10:05am: Tell him, "No Pop-Tarts."
10:06am: Give in and give screaming kid Pop-Tart.
10:07am: Watch kid take one bite of Pop-Tart and give the rest to the dog. Die a little inside.
And that's just seven minutes. The rest of Ms Jackman's day is, as she calls it, a sh**show, that delicate balance of meeting little people's needs, household tasks, and holding onto as many of your marbles as you can all the while.
While I understand Ms Jackman's need to write the piece, and for others to share similar accounts, I can't help but wonder - why is it anyone else's business what SAHMs do all day? Why on earth should anyone feel they need to justify how they spend their time?
The reality is, asking "What do you do all day?" or the like is quite often a judgement, disguised as a question. And it's a pretty rude one at that.
Aussie mama of twins Amanda Strode was left in a similar position to Ms Jackman recently, feeling as though she needed to justify what she does as a pregnant SAHM to her boys.
In a passionate post to her Instagram page, the super-fit mum, who is currently 29 weeks pregnant, shared that a comment left on one of her photos "cut [her] pretty deep".
"I wish I got to stay at home all day and exercise with my child," the commenter wrote. "Instead I have to go to work and do WORK."
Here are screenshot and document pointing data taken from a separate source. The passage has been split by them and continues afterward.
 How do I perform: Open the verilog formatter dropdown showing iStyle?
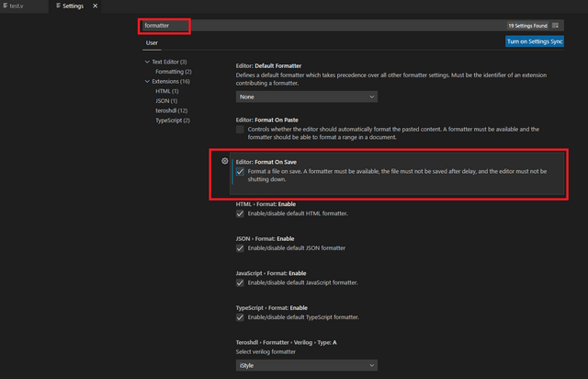(306, 365)
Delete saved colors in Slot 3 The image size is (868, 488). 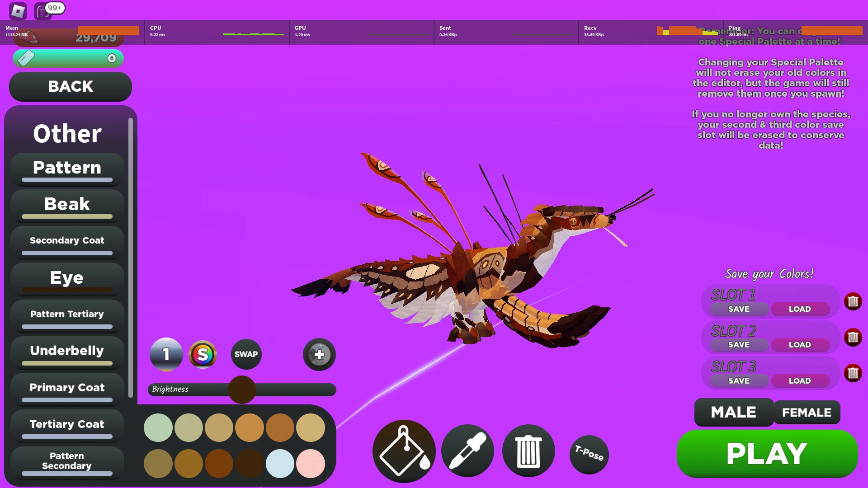[853, 373]
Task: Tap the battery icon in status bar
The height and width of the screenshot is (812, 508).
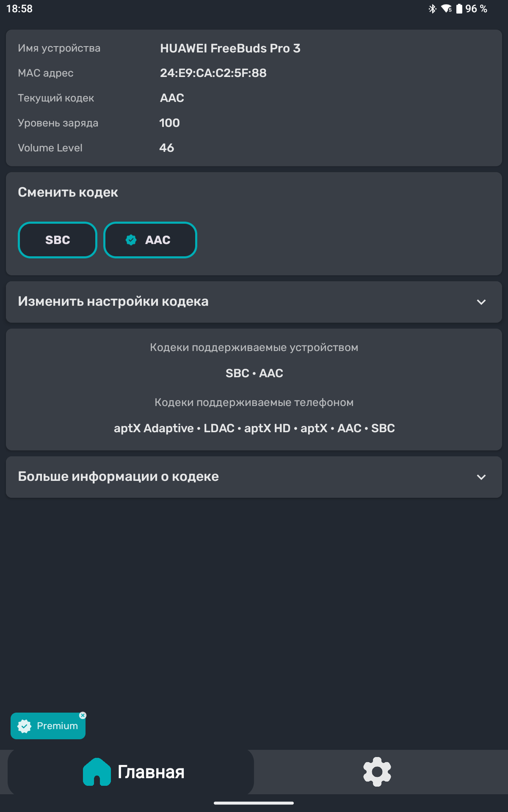Action: 459,9
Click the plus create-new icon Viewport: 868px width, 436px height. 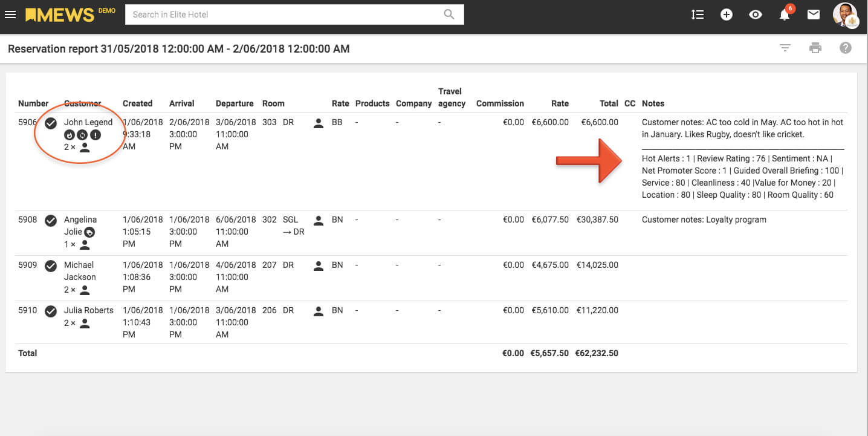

For Ms Strode, enough was enough.
"Work?! You think I don't WORK?!" she wrote. "You think 2 x 22 month old toddlers just let me kick my feet up all day after I've done my morning workout? You think I'm beaming with energy as I grow a new baby and frantically do my best to keep up with twin boys that run rings around me?!"
Just like Ms Jackman, fed-up with the misunderstanding of what SAHMs do, the soon-to-be mother-of-three shared the ins and outs of her day - adding that the aforementioned exercise consisted of approximately 30 minutes of it.
"My days are spent changing shitty nappies, dealing with tantrums, playing cars and trucks, making food that gets thrown on the floor before it's even tasted, walking the streets trying to get tired, grumpy children to nap, attempting to teach two little humans to SHARE instead of bite, pull hair, scratch or push each other, pushing swings, climbing up and down bloody forts that shouldn't even be in kids playgrounds because they are so damn unsafe, singing the alphabet, going for adventures to keep the bubs happy, vacuuming 3 times a day because of all that food that I worked so hard to cook wasn't even considered eating ..."
It's exhausting reading in and of itself - and that's just a snapshot.
As Ms Strode outlines, words hurt. The language we use matters. Those questions SAHMs often hear - "But don't you get bored?" - and those off-handed statements - "Oh, staying at home would drive me crazy" - do hurt.
Quite simply Ms Strode and Ms Jackman shouldn't be placed in a position where they feel the need to justify their time - or their choices. It's no one's business but theirs.
Because when it comes down to it, we're all just doing our best to keep the show rolling.